REQUEST: Quote the lines exactly, starting with the line that contains "How do I perform: Click the 115 like count?" and going on through the end of the records.

SUPPLIED RECORDS:
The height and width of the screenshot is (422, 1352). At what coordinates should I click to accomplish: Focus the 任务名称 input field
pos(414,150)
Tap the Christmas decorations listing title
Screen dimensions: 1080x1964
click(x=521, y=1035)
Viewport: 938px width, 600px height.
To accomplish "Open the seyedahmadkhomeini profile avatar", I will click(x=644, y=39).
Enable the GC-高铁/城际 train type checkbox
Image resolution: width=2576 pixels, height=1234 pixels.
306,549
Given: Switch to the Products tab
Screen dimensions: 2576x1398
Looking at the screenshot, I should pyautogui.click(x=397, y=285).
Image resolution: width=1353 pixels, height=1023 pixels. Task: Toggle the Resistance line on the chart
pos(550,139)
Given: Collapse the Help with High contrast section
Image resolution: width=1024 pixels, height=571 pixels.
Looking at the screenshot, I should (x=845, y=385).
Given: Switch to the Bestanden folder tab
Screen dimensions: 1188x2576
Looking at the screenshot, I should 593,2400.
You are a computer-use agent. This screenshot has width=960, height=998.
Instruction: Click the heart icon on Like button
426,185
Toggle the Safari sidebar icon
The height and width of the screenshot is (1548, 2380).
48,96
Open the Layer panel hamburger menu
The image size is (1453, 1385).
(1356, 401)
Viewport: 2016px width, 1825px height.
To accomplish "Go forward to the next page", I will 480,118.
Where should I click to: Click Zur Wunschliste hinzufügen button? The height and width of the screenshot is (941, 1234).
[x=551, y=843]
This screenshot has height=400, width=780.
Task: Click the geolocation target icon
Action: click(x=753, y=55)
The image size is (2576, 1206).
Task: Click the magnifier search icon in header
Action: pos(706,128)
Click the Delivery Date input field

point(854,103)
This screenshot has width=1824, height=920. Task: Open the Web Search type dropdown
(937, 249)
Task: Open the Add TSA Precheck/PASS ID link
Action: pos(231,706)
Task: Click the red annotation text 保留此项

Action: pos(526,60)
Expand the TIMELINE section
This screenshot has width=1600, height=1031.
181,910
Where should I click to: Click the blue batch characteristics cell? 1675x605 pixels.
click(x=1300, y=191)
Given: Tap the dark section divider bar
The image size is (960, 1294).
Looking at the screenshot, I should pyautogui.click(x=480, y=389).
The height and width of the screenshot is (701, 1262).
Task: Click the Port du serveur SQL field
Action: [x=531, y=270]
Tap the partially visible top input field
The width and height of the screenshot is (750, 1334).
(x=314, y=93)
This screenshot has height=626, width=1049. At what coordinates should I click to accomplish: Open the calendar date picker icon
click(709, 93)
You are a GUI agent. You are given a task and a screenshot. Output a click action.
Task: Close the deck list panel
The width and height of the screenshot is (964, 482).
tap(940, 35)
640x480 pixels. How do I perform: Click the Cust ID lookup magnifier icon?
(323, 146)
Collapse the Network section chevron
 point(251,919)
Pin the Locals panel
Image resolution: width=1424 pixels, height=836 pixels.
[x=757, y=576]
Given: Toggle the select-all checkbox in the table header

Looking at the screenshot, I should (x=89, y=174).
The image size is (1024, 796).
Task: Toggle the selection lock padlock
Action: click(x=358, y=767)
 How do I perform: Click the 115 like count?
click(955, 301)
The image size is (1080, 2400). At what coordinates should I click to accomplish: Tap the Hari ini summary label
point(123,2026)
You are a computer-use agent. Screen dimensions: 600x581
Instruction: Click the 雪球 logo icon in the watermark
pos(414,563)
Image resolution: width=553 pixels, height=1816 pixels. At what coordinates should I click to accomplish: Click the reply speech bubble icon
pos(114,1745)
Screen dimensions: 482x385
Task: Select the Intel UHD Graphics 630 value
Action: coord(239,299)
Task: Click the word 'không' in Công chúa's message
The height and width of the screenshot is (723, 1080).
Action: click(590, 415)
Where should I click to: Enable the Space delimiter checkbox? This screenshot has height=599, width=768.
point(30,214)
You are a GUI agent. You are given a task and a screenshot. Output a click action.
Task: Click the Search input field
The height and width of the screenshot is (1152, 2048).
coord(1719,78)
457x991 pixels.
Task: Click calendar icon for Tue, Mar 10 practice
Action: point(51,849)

THE COMPLETED TASK:
 How do I perform: Click the 115 like count?
click(955, 301)
The image size is (1080, 2400). At what coordinates should I click to accomplish: Tap the Hari ini summary label
point(123,2026)
You are a computer-use agent. Screen dimensions: 600x581
Instruction: Click the 雪球 logo icon in the watermark
pos(414,563)
Image resolution: width=553 pixels, height=1816 pixels. At what coordinates should I click to accomplish: Click the reply speech bubble icon
pos(114,1745)
Screen dimensions: 482x385
Task: Select the Intel UHD Graphics 630 value
Action: coord(239,299)
Task: Click the word 'không' in Công chúa's message
The height and width of the screenshot is (723, 1080).
Action: click(590, 415)
Where should I click to: Enable the Space delimiter checkbox? This screenshot has height=599, width=768.
point(30,214)
You are a GUI agent. You are given a task and a screenshot. Output a click action.
Task: Click the Search input field
The height and width of the screenshot is (1152, 2048).
coord(1719,78)
457x991 pixels.
Task: Click calendar icon for Tue, Mar 10 practice
Action: point(51,849)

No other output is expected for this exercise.